HAY CATEGORÍAS de escritores. A todas prefiero la que establece Rémy de Gourmont:
1º Escritores que escriben,
2º escritores que no escriben.
     Schopenhauer ha propuesto dos clasificaciones. La primera es una clasificación polémica bastante vulgar:
1º Escritores que escriben para decir algo,
2º escritores que escriben para ganar dinero.Los dos grupos nos parecen igualmente honorables.

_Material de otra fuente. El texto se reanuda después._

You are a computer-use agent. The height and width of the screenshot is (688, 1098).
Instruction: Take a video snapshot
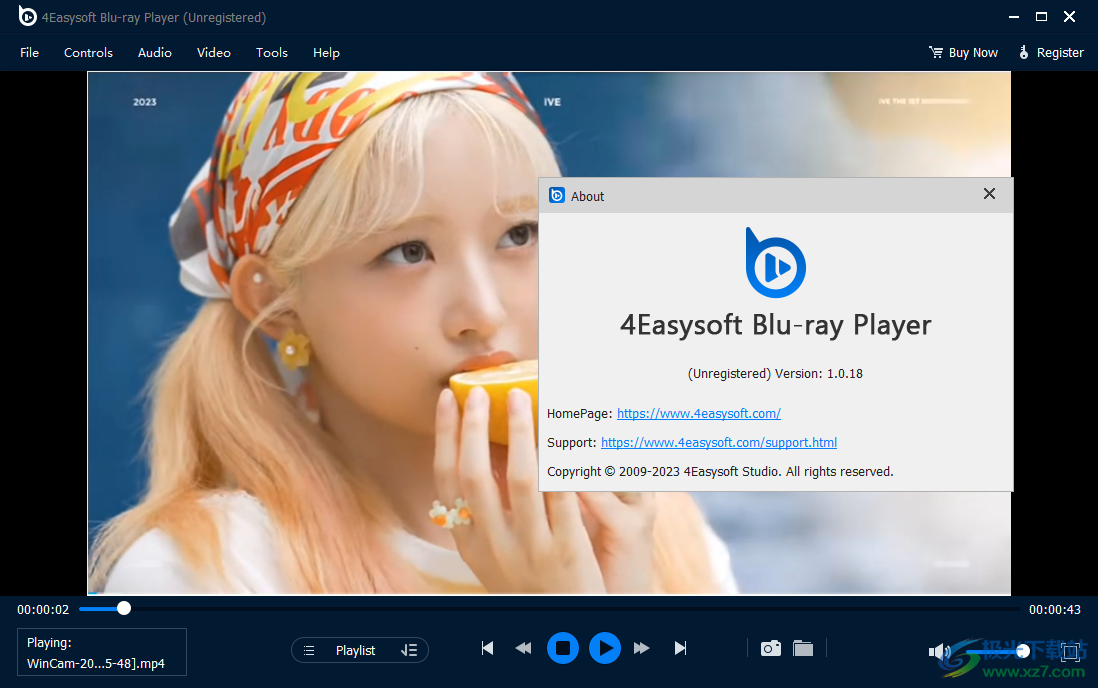pyautogui.click(x=770, y=648)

     —El escribir —decía Johnson— o ha de ser para ganarse el sustento, o es necedad. Aunque oigo comentar a Voltaire, definitivo:
Je n’en vois pas la nécessité.
     La segunda clasificación de Schopenhauer se acerca ya al misterio lírico, aunque no lo penetra:
1º Escritores que escriben sin pensar, o con pensamientos ajenos,
2º escritores que piensan al escribir,
3º escritores que piensan antes de escribir.
Notemos la ausencia de una cuarta categoría:
4º escritores que piensan después de escribir.
     A esta especie cómica parece pertenecer cierto amigo de Heme que, tras de construir una apología del cristianismo, se convencía de su error y la arrojaba al fuego; comenzaba, entonces, una apología del paganismo; pero al acabarla, se arrepentía otra vez, y la arrojaba también al fuego.
     Opina Schopenhauer que la tercera categoría es la más noble. ¿Por qué no la segunda? Necesariamente se ha de pensar antes de escribir (3º categoría) y, sobre todo, mucho, mucho, después de haber escrito (4º categoría). Esto es evidente y no vale la penas de insistir. Pero lo que da sustancia a la obra es muchas veces lo que se va pensando al hacerla, y de lo que no se tenía idea antes de comenzarla. El mismo Schopenhauer define la ley del “escribir en sí”:
     —Lo que se escribe para algo desmerece por eso mismo.
No se debiera escribir-para.
     Sé de hombres que sólo recogen la conciencia de su ser con la pluma, y que sólo parecen pensar al estímulo externo de la escritura: éstos son los hombres del arte. Para pensar necesitan útiles y herramienta, como para un oficio material. Y no hay arte sin herramienta. Sólo así es sabroso pensar. La palabra evoca la idea; el lirismo engendra la razón: la consonante es, en la poesía moderna, fuente de inspiraciones. Es la ninfa Eco —dice el poeta— que engendra su diálogo a solas. Schiller sentía una emoción lírica abstracta cuando iba a brotar de él la poesía, y Horacio nos cuenta que, en mitad de la noche, le asaltaba el ansia de hacer versos. Es verdad: por la inquietud abstracta de escribir se conoce al que es escritor. Hasta para leer necesita de la pluma. A veces se le sorprende, en plena charla, distraído, trazando con el índice letras en el aire. El pintor de vocación pretende ver con los dedos tanto, al menos, como con los ojos. También el escritor de vocación parece pensar con la pluma.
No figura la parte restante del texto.